◆ Challenge
Please reproduce the passage of the few-shot segmentation README starting at "Related tags" and ending at "paper on [arXiv].", keeping every character unchanged.

◆ Document
╔══
Official PyTorch Implementation of Hypercorrelation Squeeze for Few-Shot Segmentation, arXiv 2021

Related tags

Deep Learning hsnet
Overview

PWC PWC PWC PWC PWC PWC PWC PWC

Hypercorrelation Squeeze for Few-Shot Segmentation

This is the implementation of the paper "Hypercorrelation Squeeze for Few-Shot Segmentation" by Juhong Min, Dahyun Kang, and Minsu Cho. Implemented on Python 3.7 and Pytorch 1.5.1.

For more information, check out project [website] and the paper on [arXiv].

Requirements

  • Python 3.7
  • PyTorch 1.5.1
  • cuda 10.1
  • tensorboard 1.14

Conda environment settings:

conda create -n hsnet python=3.7
conda activate hsnet

conda install pytorch=1.5.1 torchvision cudatoolkit=10.1 -c pytorch
conda install -c conda-forge tensorflow
pip install tensorboardX

Preparing Few-Shot Segmentation Datasets

Download following datasets:

1. PASCAL-5i

Download PASCAL VOC2012 devkit (train/val data):

wget http://host.robots.ox.ac.uk/pascal/VOC/voc2012/VOCtrainval_11-May-2012.tar

Download PASCAL VOC2012 SDS extended mask annotations from our [Google Drive].

2. COCO-20i

Download COCO2014 train/val images and annotations:

wget http://images.cocodataset.org/zips/train2014.zip
wget http://images.cocodataset.org/zips/val2014.zip
wget http://images.cocodataset.org/annotations/annotations_trainval2014.zip

Download COCO2014 train/val annotations from our Google Drive: [train2014.zip], [val2014.zip]. (and locate both train2014/ and val2014/ under annotations/ directory).

3. FSS-1000

Download FSS-1000 images and annotations from our [Google Drive].

Create a directory '../Datasets_HSN' for the above three few-shot segmentation datasets and appropriately place each dataset to have following directory structure:

../                         # parent directory
├── ./                      # current (project) directory
│   ├── common/             # (dir.) helper functions
│   ├── data/               # (dir.) dataloaders and splits for each FSSS dataset
│   ├── model/              # (dir.) implementation of Hypercorrelation Squeeze Network model 
│   ├── README.md           # intstruction for reproduction
│   ├── train.py            # code for training HSNet
│   └── test.py             # code for testing HSNet
└── Datasets_HSN/
    ├── VOC2012/            # PASCAL VOC2012 devkit
    │   ├── Annotations/
    │   ├── ImageSets/
    │   ├── ...
    │   └── SegmentationClassAug/
    ├── COCO2014/           
    │   ├── annotations/
    │   │   ├── train2014/  # (dir.) training masks (from Google Drive) 
    │   │   ├── val2014/    # (dir.) validation masks (from Google Drive)
    │   │   └── ..some json files..
    │   ├── train2014/
    │   └── val2014/
    └── FSS-1000/           # (dir.) contains 1000 object classes
        ├── abacus/   
        ├── ...
        └── zucchini/

Training

1. PASCAL-5i

python train.py --backbone {vgg16, resnet50, resnet101} 
                --fold {0, 1, 2, 3} 
                --benchmark pascal
                --lr 1e-3
                --bsz 20
                --load "path_to_trained_model/best_model.pt"
                --logpath "your_experiment_name"
╚══
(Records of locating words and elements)
╔══
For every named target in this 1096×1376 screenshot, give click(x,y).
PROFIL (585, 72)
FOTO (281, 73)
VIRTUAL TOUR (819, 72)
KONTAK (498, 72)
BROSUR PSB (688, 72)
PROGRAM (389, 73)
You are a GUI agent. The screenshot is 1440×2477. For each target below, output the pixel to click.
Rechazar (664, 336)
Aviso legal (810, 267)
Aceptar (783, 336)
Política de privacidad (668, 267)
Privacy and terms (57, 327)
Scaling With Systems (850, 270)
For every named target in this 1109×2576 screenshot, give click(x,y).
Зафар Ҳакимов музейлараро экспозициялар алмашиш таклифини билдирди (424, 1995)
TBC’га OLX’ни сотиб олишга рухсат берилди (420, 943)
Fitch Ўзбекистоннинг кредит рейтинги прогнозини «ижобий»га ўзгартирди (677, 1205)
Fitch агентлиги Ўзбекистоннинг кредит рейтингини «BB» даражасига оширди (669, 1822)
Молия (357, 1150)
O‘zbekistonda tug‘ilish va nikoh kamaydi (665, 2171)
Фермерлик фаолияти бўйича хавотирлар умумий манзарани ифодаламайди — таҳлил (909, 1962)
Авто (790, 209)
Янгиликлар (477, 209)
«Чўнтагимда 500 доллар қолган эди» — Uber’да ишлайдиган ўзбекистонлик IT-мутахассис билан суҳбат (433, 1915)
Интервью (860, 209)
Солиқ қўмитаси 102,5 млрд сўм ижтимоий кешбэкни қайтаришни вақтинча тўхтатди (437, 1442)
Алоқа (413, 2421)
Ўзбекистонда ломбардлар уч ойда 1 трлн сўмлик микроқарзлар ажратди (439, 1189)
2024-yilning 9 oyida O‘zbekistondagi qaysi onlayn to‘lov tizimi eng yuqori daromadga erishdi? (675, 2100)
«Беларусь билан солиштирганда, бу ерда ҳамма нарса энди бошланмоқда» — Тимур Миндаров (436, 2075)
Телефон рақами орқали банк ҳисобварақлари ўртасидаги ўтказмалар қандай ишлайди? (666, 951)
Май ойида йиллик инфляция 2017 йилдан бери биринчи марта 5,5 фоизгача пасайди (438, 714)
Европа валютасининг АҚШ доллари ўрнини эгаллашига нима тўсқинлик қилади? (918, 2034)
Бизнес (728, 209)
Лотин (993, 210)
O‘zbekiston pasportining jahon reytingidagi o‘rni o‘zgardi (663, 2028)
╚══
◆ Task output
Related tags

Deep Learning hsnet
Overview

PWC PWC PWC PWC PWC PWC PWC PWC

Hypercorrelation Squeeze for Few-Shot Segmentation

This is the implementation of the paper "Hypercorrelation Squeeze for Few-Shot Segmentation" by Juhong Min, Dahyun Kang, and Minsu Cho. Implemented on Python 3.7 and Pytorch 1.5.1.

For more information, check out project [website] and the paper on [arXiv].